Holding the bonds (Option 1) gives bondholders significantly higher returns, with a difference of almost $9,000 ($268,028 less $259,053) or effectively 7.1% annualised. This $9,000 represents about a 3.59% return over 6 months on your $250k principal, or 3.46% over 6 months on the P+I figure of $259,053 in Table 2 – these translate to 7+% annualised yields. Similarly, the internal rate of return (IRR) from holding instead of selling can be estimated at around 7.1%.
Put another way, you should only sell the bonds if you can identify another similar SGD bond opportunity which offers over 7.1% annualised returns over 6 months. We think it is extremely unlikely there are such opportunities available with a similar risk profile; with Olam already announcing its intention to call the bonds in Jan 2027, we think non-call risks (barring unexpected events) look very unlikely. Default risks also look unlikely, with Olam already benefiting from the sale of its assets (notably Olam Agri to SALIC) and well-documented plans to deleverage and right-size its capital structure.
For those who wish to sell their bonds to Olam (against our recommendation), they may try to sell their bonds on the secondary market within the repurchase period, from 9 July (Thurs) to 13 July (Mon).

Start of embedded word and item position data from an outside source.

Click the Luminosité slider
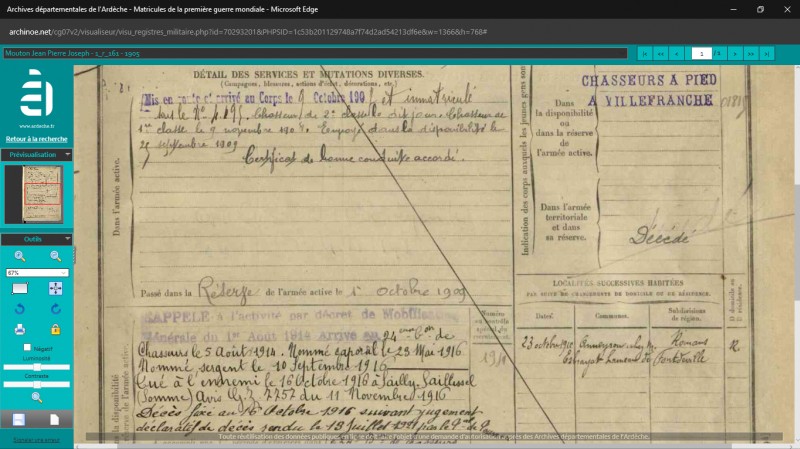Image resolution: width=800 pixels, height=449 pixels. coord(37,367)
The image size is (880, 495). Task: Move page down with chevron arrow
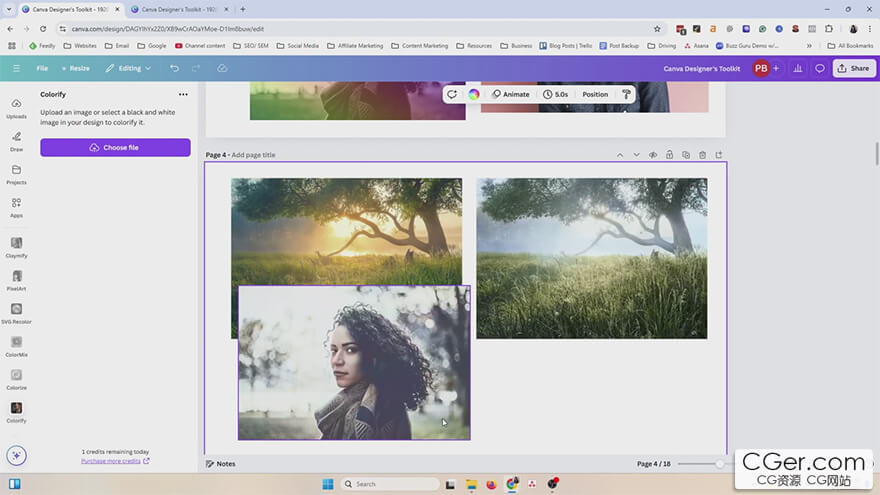click(636, 155)
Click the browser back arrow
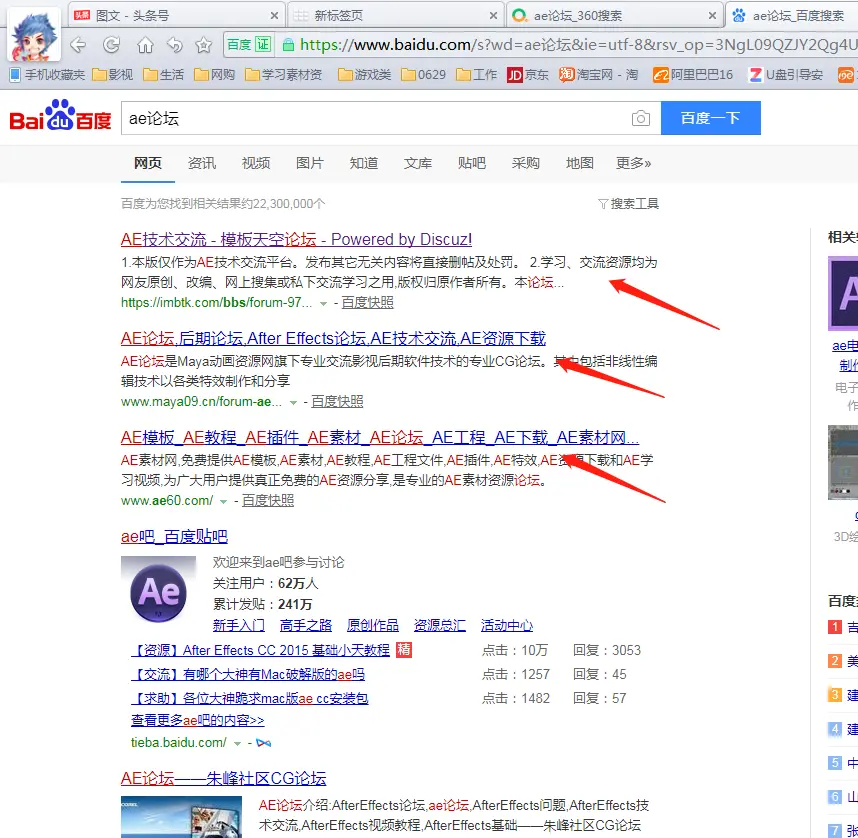This screenshot has width=858, height=838. pos(78,45)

Declaration: For specific disclosure, at the time of publication of this report, IFPL (via its connected and associated entities) holds positions in OLGPSP 5.375% Perpetual Corp (SGD). The analyst who produced this report hold NIL positions in the abovementioned securities. This research report was prepared with the assistance of artificial intelligence (AI) tools. iFAST Financial Pte Ltd does not rely exclusively on AI for content generation; the content of this report – including all investment theses, ratings, price targets and conclusions – has been independently reviewed and verified by the research analyst(s) to ensure accuracy and professional integrity.